Conte de 1001 nuits communicationnelles? Pas forcément: les pays du Golfe ont depuis une décennie massivement investi dans le cinéma, même si avec davantage de visées industrielles et promotionnelles que de parti-pris artistiques.

Première superproduction à visée mondiale issue du monde arabe

Or noir est réalisé par un Français avec dans les rôles titres des acteurs tous détenteurs de passeports occidentaux, les Français Tahar Rahim et Eriq Ebouaney, les Britanniques Mark Strong et Riz Ahmed, l’Espagnol Antonio Banderas –seule la «princesse arabe» du film, princesse Leyla qui fait déjà rigoler Internet, est interprétée par Freida Pinto, comédienne indienne. Tout ce beau monde parle anglais, comme il se doit au pays des blockbusters.

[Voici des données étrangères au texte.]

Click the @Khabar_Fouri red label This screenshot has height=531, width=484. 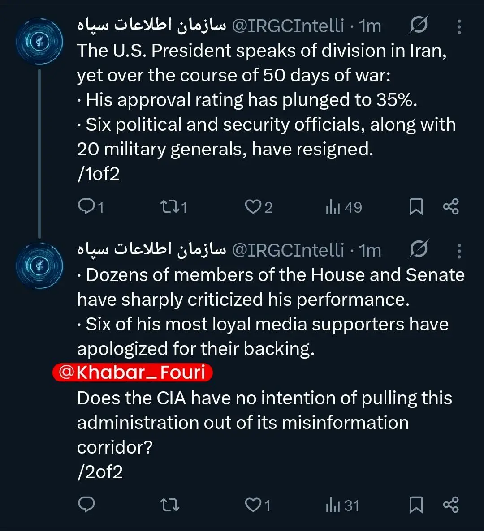133,373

Mais justement, Or noir est quand même sans doute la première superproduction issue du monde arabe visant un public mondial, en jouant selon les règles hollywoodiennes. Le tricotage (tripotage?) des ingrédients dramatiques, amours, rivalités familiales, révélation du héros guerrier s’émancipant de sa gangue d’intellectuel à lunette (beurk).

L’utilisation des paysages et des décors n’échappe jamais à l’esthétique de cartes postales orientalistes flattant sans vergogne un imaginaire colonial de harems et de couchers de soleil sur les dunes. Quant à la véracité historique de la manière dont le pétrole fut découvert et exploité au Moyen-Orient dans les années 1920, oublions tout de suite.

Une vision de l'islam

Mais il y a des éléments plus complexes. Le rapport à l’Occident et à ses techniques, où c’est très clairement que s’esquisse le positionnement des cheikhs du Golfe, modernistes et nationalistes à la fois, et l’affirmation de leur emprise éclairée sur les champs pétrolifères dont la découverte est le macguffin d’Or noir. Le rapport à l’islam ensuite, dont on perçoit qu’il s’agit de l’avaliser mais sans rebuter la masse de spectateurs pour qui cette religion est étrangère, sinon hostile à leurs propres croyances, voire porteuse d’obscurantisme et de violence.

Attention, spoiler: des éléments du film sont dévoilés dans les deux paragraphes ci-dessous.

Cette question délicate est gérée grâce au personnage le plus soigneusement écrit de tout le film, celui d’Ali, le demi-frère occidentalisé à l’humour cynique qui accompagne le prince Auda (Tahar Rahim) dans son essor vers le triomphe et le pouvoir: lorsqu’au moment d’expirer, Auda obtient d’Ali le mécréant qu’il remette son âme à Allah, c’est une absolution pour les musulmans, et simplement la marque d’une réconciliation avec les siens pour les autres.

Le rapport aux femmes, enfin, est millimétré pour capitaliser sur une histoire d’amour qui ne renie pas un sous-entendu un peu leste (autocitation de la scène de la limousine dans L’Amant), tout en ne montrant rien qui puisse choquer le puritanisme islamique, mais en inventant une tribu de femmes guerrières qui permettent d’affirmer pour le deuxième sexe la possibilité d’un autre statut que de belle derrière son moucharabieh. Pas simple…

Nul ne sait encore quel sera l’accueil international, c’est-à-dire surtout dans le monde arabe et aux Etats-Unis, d’un tel film. S’il devait se révéler un succès, il marquerait le début d’un possible métissage entre imagerie et financement arabes d’un côté, procédés spectaculaires hollywoodiens de l’autre, mais métissage contraint à un contrôle des signes qui ne manquera pas de nous réserver quelques autres singulières acrobaties. On pourrait aussi faire des bons films, mais ça, comme disait Shéhérazade, c’est une autre histoire.